───── 選んだ抜粋 ─────

アマゾンの現在を知るには良書です。
アマゾンの規模の大きさは下の引用を見れば明らかでしょう。
2017年のホリデーシーズンには、オンラインで買い物をする米国人の4分の3が、その購入の大部分をアマゾンで行うつもりだと答えている。・・
米国の世帯のうち、教会に通っているのは51%なのに対して、アマゾン・プライムに加入しているのは52%というのも納得できるだろう。・・
アマゾンは米国における全世帯の支出の2.1%、年間収入が6万3000ドルの米国家庭の場合で言えば、約1320ドルを吸い上げているのだ。・・
世論調査によると、トイレに行っている間、仕事中、渋滞中、酔っているときに、オンラインショッピングをしたことがあるという結果が出ている。・・・
アマゾンがサイトやアレクサから顧客のデータを大量に吸い上げ、顧客が好む商品を薦めることで、顧客がもっとアマゾンで買い物をするように技術を磨いていくプロセスがよく分かります。

─────

取り組む課題:
a. アマゾンに関する抜粋によると、アマゾンはなぜサイトやアレクサから顧客のデータを大量に集めて、顧客が好む商品を薦めているのですか。一、二文で説明してください。
b. アマゾンに関する抜粋から、「アマゾンの現在を知るには良書です。」で始まり「くプロセスがよく分かります。」までの部分を、一字一句変えずに書き写してください。
c. アマゾンに関する抜粋をもとに、次の問いに答えてください。
(i) 2017年のホリデーシーズンに、オンラインで買い物をする米国人のどれだけが、購入の大部分をアマゾンで行うつもりだと答えましたか。
(ii) 米国の世帯のうち、教会に通っているのは何%ですか。
(iii) アマゾンは米国における全世帯の支出の何%を吸い上げていますか。

───── 提供された記録 ─────

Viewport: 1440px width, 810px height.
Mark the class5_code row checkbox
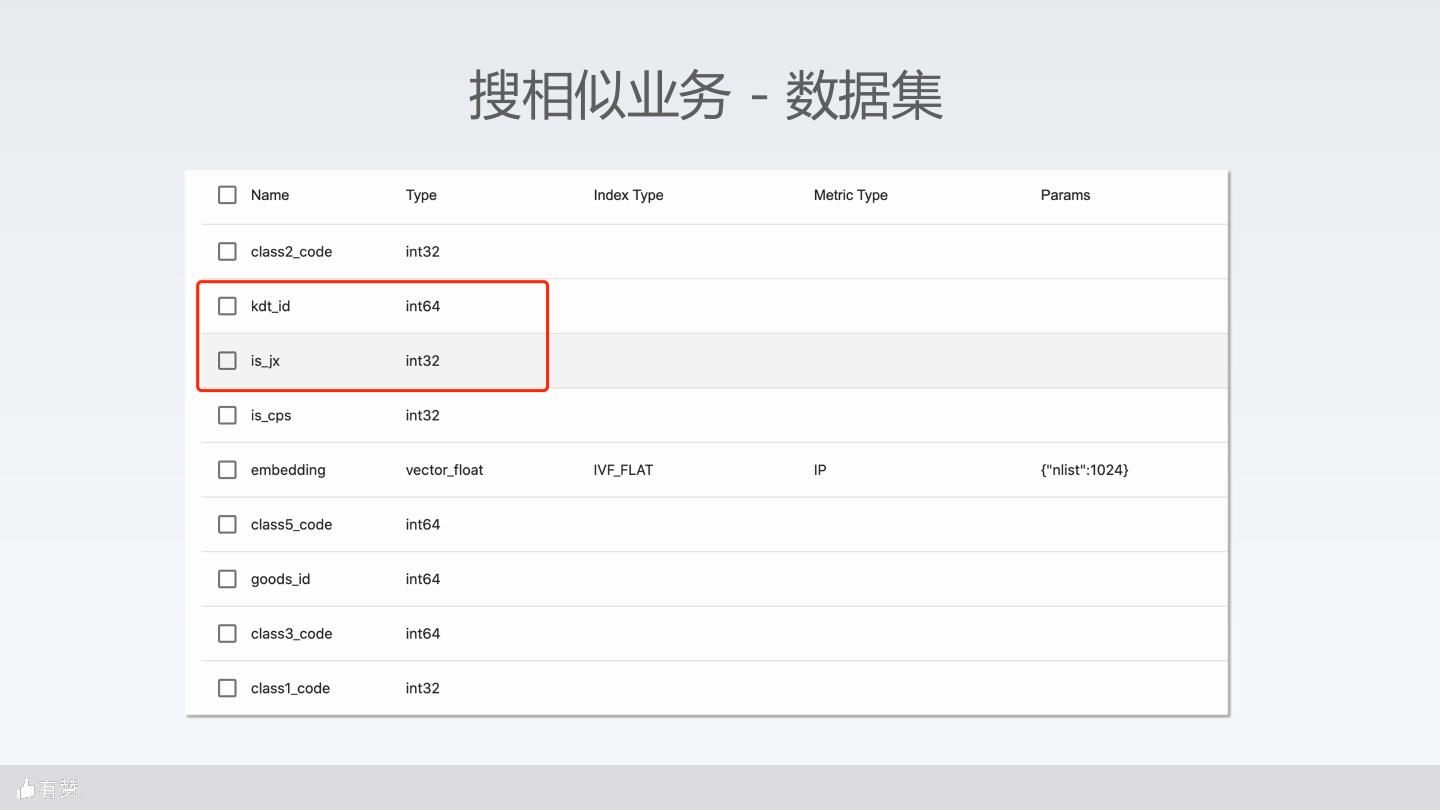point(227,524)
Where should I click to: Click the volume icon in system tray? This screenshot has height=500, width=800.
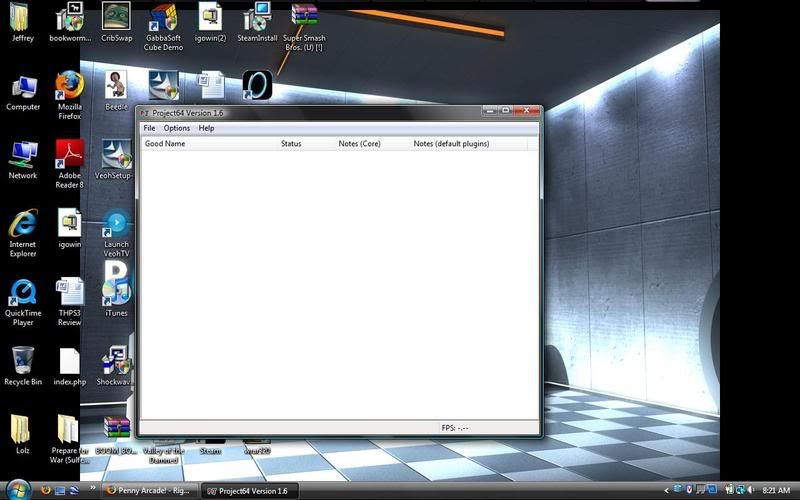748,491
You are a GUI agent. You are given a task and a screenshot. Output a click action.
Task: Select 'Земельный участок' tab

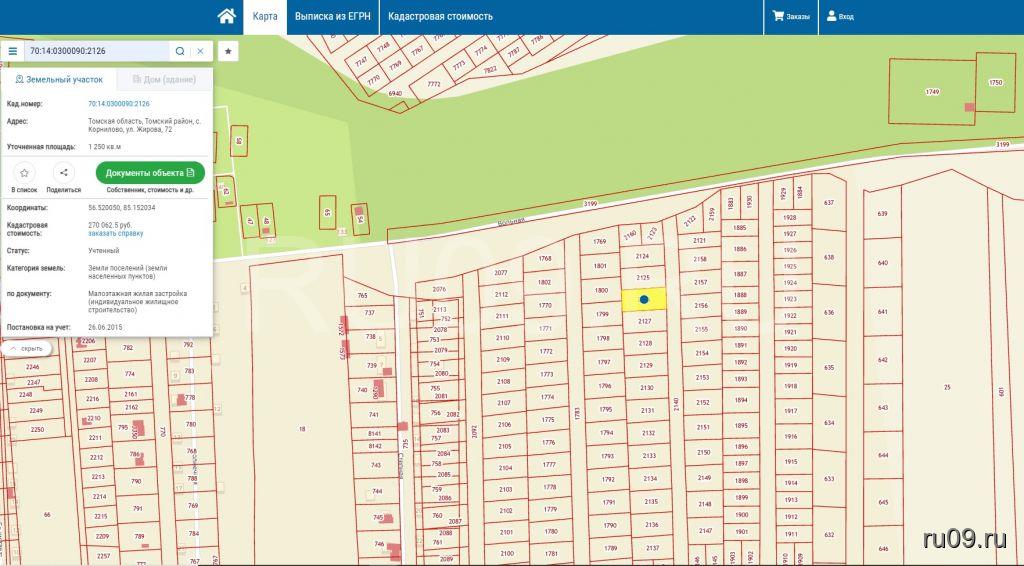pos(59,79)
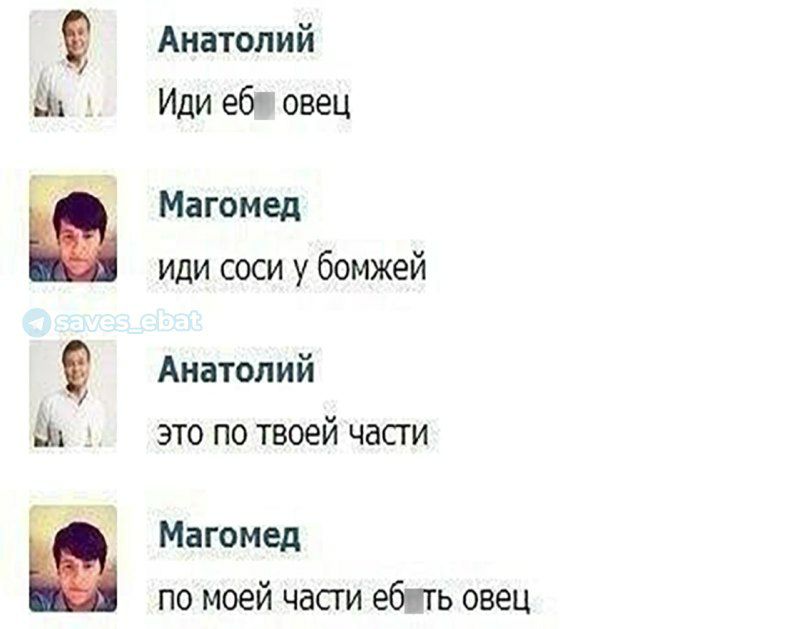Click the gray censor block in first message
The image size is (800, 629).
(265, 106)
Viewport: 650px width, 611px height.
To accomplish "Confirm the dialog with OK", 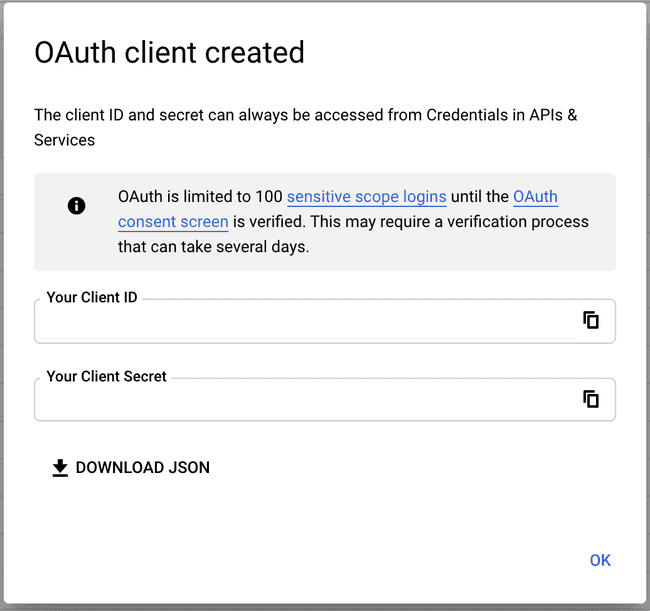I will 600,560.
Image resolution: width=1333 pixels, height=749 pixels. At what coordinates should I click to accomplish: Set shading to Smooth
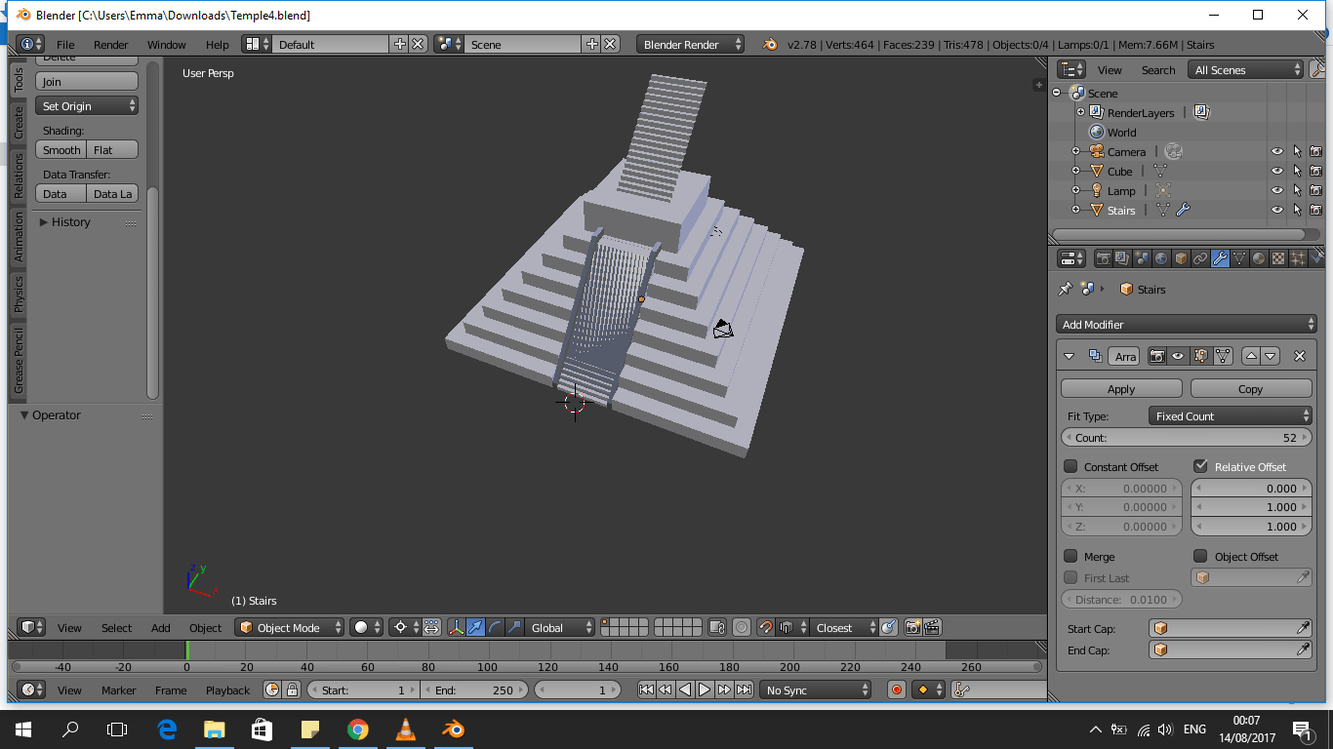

─────

この演習の解答:
a. 顧客がもっとアマゾンで買い物をするようにするためです。データを集めて好みの商品を薦めることで、そのための技術を磨いています。

b.
アマゾンの現在を知るには良書です。
アマゾンの規模の大きさは下の引用を見れば明らかでしょう。
2017年のホリデーシーズンには、オンラインで買い物をする米国人の4分の3が、その購入の大部分をアマゾンで行うつもりだと答えている。・・
米国の世帯のうち、教会に通っているのは51%なのに対して、アマゾン・プライムに加入しているのは52%というのも納得できるだろう。・・
アマゾンは米国における全世帯の支出の2.1%、年間収入が6万3000ドルの米国家庭の場合で言えば、約1320ドルを吸い上げているのだ。・・
世論調査によると、トイレに行っている間、仕事中、渋滞中、酔っているときに、オンラインショッピングをしたことがあるという結果が出ている。・・・
アマゾンがサイトやアレクサから顧客のデータを大量に吸い上げ、顧客が好む商品を薦めることで、顧客がもっとアマゾンで買い物をするように技術を磨いていくプロセスがよく分かります。

c.
(i) 4分の3です。
(ii) 51%です。
(iii) 2.1%です。